_Short exercise 1:_ Condense the paragraph beginning "This paper reports evidence" from the abstract on survey measurement error below into a short bulleted list that keeps its main facts.

_Selected extract:_
Measurement Error in Cross-Sectional and Longitudinal Labor Market Surveys: Results from Two Validation Studies

61 Pages Posted: 16 Jun 2004 Last revised: 21 May 2022

See all articles by John Bound

John Bound

University of Michigan; National Bureau of Economic Research (NBER)

Charles Brown

University of Michigan; National Bureau of Economic Research (NBER)

Greg J. Duncan

Northwestern University - Institute for Policy Research; National Bureau of Economic Research (NBER)

Willard L. Rodgers

University of Michigan at Ann Arbor - Institute for Social Research (ISR)

Date Written: March 1989

Abstract

This paper reports evidence on the error properties of survey reports of labor market variables such as earnings and work hours. Our primary data source is the PSID Validation Study, a two-wave panel survey of a sample of workers employed by a large firm which also allowed us access to its very detailed records of its workers earnings. etc. The second data source uses individuals' 1977 and 1978 (March Current Population Survey) reports of earnings, matched to Social Security earnings records. In both data sets, individuals: reports of earnings are fairly accurately reported, and the errors are negatively related to true earnings. The latter property reduces the bias due to measurement error when earnings are used as an independent variable, but (unlike the classical-error case) leads to some bias when earnings are the dependent variable. Measurement-error-induced biases when change in earnings is the variable of interest are larger, but not dramatically so. Various measures of hourly earnings were much less reliable than annual earnings. Retrospective reports of unemployment showed considerable under-reporting, even of long spells.

_Short exercise 2:_ Copy out the records word for word, starting at their first line and ending at the line that contains "click(838, 163)", with both of those lines included.

_Material for this task:_

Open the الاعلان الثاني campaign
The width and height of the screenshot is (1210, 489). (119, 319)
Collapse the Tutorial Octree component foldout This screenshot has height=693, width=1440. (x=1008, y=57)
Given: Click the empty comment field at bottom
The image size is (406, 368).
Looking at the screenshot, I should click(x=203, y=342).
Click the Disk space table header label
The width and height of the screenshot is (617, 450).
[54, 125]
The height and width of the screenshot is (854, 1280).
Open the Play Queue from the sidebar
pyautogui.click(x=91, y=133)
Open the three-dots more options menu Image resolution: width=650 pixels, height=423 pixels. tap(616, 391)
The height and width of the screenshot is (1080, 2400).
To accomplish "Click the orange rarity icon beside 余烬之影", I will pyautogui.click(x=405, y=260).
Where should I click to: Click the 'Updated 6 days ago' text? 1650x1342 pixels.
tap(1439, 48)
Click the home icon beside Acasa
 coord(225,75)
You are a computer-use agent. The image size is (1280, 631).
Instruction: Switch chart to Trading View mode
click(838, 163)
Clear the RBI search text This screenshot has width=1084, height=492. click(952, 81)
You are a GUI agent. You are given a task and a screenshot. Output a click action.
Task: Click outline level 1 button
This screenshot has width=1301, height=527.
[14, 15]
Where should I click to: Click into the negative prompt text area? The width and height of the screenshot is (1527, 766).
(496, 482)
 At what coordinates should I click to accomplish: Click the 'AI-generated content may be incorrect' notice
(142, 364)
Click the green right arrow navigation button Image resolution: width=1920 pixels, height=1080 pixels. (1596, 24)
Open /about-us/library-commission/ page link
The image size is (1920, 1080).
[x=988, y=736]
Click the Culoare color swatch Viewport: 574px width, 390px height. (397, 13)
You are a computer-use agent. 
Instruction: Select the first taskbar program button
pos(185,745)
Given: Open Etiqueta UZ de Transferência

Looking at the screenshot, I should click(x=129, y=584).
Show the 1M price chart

_Complete response 1:_
- The paper examines errors in survey reports of labor market variables such as earnings and work hours.
- Primary data source: the PSID Validation Study, a two-wave panel survey of workers at a large firm that gave access to its detailed earnings records.
- Second data source: 1977 and 1978 March Current Population Survey earnings reports matched to Social Security earnings records.
- In both data sets, earnings are reported fairly accurately, and errors are negatively related to true earnings.
- This reduces measurement-error bias when earnings are an independent variable but causes some bias when earnings are the dependent variable.
- Biases are larger, though not dramatically so, when change in earnings is the variable of interest.
- Measures of hourly earnings were much less reliable than annual earnings.
- Retrospective reports of unemployment showed considerable under-reporting, even of long spells.

_Complete response 2:_
Open the الاعلان الثاني campaign
The width and height of the screenshot is (1210, 489). (119, 319)
Collapse the Tutorial Octree component foldout This screenshot has height=693, width=1440. (x=1008, y=57)
Given: Click the empty comment field at bottom
The image size is (406, 368).
Looking at the screenshot, I should click(x=203, y=342).
Click the Disk space table header label
The width and height of the screenshot is (617, 450).
[54, 125]
The height and width of the screenshot is (854, 1280).
Open the Play Queue from the sidebar
pyautogui.click(x=91, y=133)
Open the three-dots more options menu Image resolution: width=650 pixels, height=423 pixels. tap(616, 391)
The height and width of the screenshot is (1080, 2400).
To accomplish "Click the orange rarity icon beside 余烬之影", I will pyautogui.click(x=405, y=260).
Where should I click to: Click the 'Updated 6 days ago' text? 1650x1342 pixels.
tap(1439, 48)
Click the home icon beside Acasa
 coord(225,75)
You are a computer-use agent. The image size is (1280, 631).
Instruction: Switch chart to Trading View mode
click(838, 163)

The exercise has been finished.